Figure 4.

 Two alternatively spliced clr-1 transcripts. (A) Genomic organization of the 9-kb (StuI–StuI) clr-1 genomic rescuing fragment. (Solid boxes) Coding sequence; (hatched boxes) untranslated regions of cDNA1. The SL1 trans-spliced leader sequence is found at the 5′ end of clr-1 transcripts. Domains identified on the basis of sequence similarity are labeled: (C-rich) Cysteine-rich; (IG) immunoglobulin-like; (FN) fibronectin type III repeat; (TM) transmembrane; (D1,D2) phosphatase domains 1 and 2. The deletion associated with clr-1(e2530) is indicated above the clr-1 genomic structure. (^) Alternate splice-donor sites. (B) The two transcripts corresponding to clr-1 differ in the use of a single splice–donor site.
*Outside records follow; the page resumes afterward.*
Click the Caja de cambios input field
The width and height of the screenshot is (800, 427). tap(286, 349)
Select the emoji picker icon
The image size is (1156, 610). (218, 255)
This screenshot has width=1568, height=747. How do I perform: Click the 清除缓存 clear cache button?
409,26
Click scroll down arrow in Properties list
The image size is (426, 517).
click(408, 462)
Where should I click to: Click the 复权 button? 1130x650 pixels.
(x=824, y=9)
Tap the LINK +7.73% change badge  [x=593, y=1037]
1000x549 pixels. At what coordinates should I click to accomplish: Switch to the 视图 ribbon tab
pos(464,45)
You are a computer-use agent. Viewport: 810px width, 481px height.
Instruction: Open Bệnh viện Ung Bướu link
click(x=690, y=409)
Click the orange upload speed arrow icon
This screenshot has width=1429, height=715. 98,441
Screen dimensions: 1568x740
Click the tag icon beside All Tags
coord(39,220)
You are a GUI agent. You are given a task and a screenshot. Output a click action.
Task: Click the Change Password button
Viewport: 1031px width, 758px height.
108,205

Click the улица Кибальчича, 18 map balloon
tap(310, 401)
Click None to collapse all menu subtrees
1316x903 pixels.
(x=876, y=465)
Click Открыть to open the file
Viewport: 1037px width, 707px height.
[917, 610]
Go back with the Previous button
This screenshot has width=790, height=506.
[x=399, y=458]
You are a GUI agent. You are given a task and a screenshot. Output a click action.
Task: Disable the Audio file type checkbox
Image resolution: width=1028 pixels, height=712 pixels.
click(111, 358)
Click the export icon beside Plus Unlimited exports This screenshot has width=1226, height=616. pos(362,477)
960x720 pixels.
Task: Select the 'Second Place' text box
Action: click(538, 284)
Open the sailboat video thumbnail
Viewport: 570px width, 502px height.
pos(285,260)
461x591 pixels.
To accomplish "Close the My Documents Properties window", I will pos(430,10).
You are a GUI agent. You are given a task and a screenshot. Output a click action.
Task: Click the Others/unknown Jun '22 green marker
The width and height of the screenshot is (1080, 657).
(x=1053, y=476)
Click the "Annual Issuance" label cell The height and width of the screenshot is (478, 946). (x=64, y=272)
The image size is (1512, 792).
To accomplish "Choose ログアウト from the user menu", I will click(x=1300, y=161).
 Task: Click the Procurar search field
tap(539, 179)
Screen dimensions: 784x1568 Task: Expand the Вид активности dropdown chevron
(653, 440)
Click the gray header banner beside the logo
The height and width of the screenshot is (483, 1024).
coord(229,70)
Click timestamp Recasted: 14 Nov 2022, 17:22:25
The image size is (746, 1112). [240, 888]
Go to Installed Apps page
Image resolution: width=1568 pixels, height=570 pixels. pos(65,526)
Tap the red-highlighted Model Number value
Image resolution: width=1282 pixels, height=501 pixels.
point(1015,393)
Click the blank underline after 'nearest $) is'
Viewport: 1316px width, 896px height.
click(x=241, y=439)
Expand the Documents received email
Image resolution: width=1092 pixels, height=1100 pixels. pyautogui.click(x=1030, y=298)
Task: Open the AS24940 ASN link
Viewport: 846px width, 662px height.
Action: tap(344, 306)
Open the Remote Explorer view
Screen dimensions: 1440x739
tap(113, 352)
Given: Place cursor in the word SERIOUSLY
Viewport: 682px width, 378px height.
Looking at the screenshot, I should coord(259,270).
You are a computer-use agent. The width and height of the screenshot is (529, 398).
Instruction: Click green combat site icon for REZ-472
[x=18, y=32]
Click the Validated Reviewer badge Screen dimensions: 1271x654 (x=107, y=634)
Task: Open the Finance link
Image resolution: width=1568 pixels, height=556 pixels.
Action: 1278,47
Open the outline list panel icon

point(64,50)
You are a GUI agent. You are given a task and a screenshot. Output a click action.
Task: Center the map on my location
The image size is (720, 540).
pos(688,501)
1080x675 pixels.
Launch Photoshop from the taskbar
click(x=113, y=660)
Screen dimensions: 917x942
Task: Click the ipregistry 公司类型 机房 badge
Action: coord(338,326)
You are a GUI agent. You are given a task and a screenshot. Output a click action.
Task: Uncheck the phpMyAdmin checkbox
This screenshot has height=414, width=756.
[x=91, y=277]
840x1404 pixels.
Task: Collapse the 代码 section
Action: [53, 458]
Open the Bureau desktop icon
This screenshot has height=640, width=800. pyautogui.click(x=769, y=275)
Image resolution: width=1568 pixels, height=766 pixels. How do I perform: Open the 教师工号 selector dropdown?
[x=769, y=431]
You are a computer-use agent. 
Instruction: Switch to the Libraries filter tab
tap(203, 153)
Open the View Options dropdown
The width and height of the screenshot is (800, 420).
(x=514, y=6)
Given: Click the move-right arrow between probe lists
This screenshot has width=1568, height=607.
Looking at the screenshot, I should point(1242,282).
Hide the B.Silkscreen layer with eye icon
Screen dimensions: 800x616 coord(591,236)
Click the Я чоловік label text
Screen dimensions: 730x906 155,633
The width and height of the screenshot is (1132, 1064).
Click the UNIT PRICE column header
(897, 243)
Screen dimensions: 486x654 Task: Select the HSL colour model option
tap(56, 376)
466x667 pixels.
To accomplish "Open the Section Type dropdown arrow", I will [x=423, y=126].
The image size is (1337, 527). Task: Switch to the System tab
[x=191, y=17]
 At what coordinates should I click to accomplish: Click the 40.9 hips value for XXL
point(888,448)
Genomic sequence surrounding the alternative splice is shown on the first line. Exons are boxed; the intron is in parenthesis. (Dashed box) Additional seven nucleotides found in cDNA1, which maintains an ORF that extends beyond the phosphatase domains. The splice that generates cDNA2 creates a UGA stop codon (*) just downstream of the splice–acceptor site. (C) clr-1-rescuing activity of the individual alternatively spliced clr-1 forms. Diagrams of the predicted protein products of the constructs introduced by germ-line transformation are shown. (Horizontal line) Cell membrane; (half circles) immunoglobulin domains; (hatched boxes) FN III repeats; (solid boxes) phosphatase domains. DNA constructs were tested for rescue in both F₁ transformants (Rescued F1s) and stable lines (Rescued lines).